The Southern Estonian city of Tartu envisions driverless buses and a tram line transporting passengers from one end of the city to the other by 2030, with traffic volumes further decreased by the establishment of a bikeshare system.
Tartu plans on following the lead of Finnish city Tampere, where the decision to construct tram lines was adopted at the end of last year. Based on the latter city's experience, Tartu would have a difficult if not downright impossible time constructing a tram line on its own, which is why cooperation is crucial.
"The key is cooperation between traffic planners, city planners, real estate developers and real estate owners," explained Tampere public transport planner Juha-Pekka Häyrynen to ETV news broadcast "Aktuaalne kaamera."

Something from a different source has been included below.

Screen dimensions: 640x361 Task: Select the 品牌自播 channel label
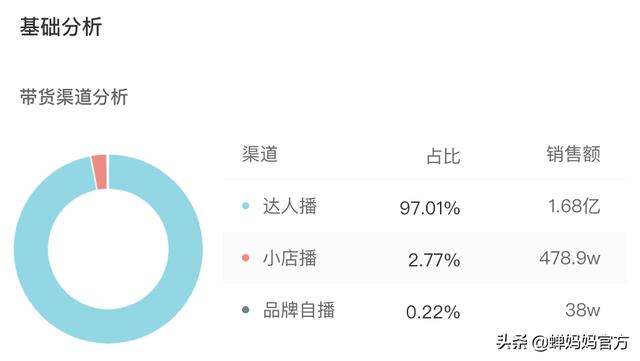tap(299, 310)
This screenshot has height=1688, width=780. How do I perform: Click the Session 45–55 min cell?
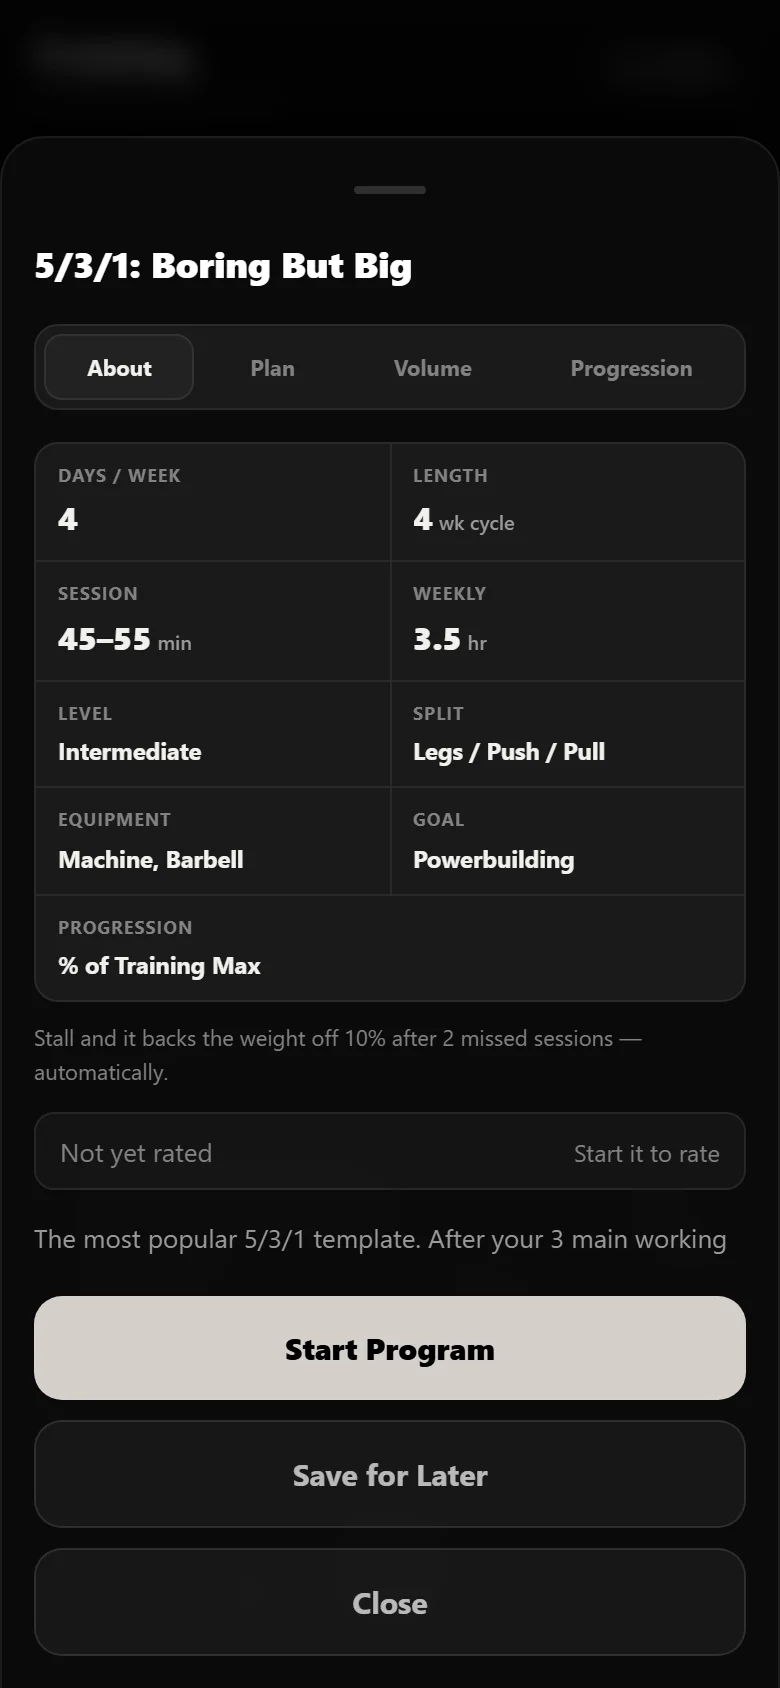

The city of Tartu sees that the need for a tram line exists.
"This car-based transport just doesn't fit [in the city] anymore," said Tartu deputy mayor Jarno Laur. "And if we follow this rule of thumb, then one tram equals three buses, equals 167 cars and about 300 people."
Other plans include the adoption of driverless city buses.
"We are also interested in testing prototypes in our urban space and I believe that something will be coming here in the near future too," noted the deputy mayor. "I think that, in term of time, we're talking about a period of about a year."
A bikeshare system will also be integrated into Tartu's public transport system within the next couple of years as well, offering opportunities of its own in the future.
"We don't need to build docks; we don't absolutely have to attach them to some kind of post," Laur explained, noting that alternative opportunities exist for tracking bikes in the bikeshare system, including apps.
With these planned changes to the public transport system, the city hopes to create a denser cityscape, which would support the development of various services and thus stimulate the local economy.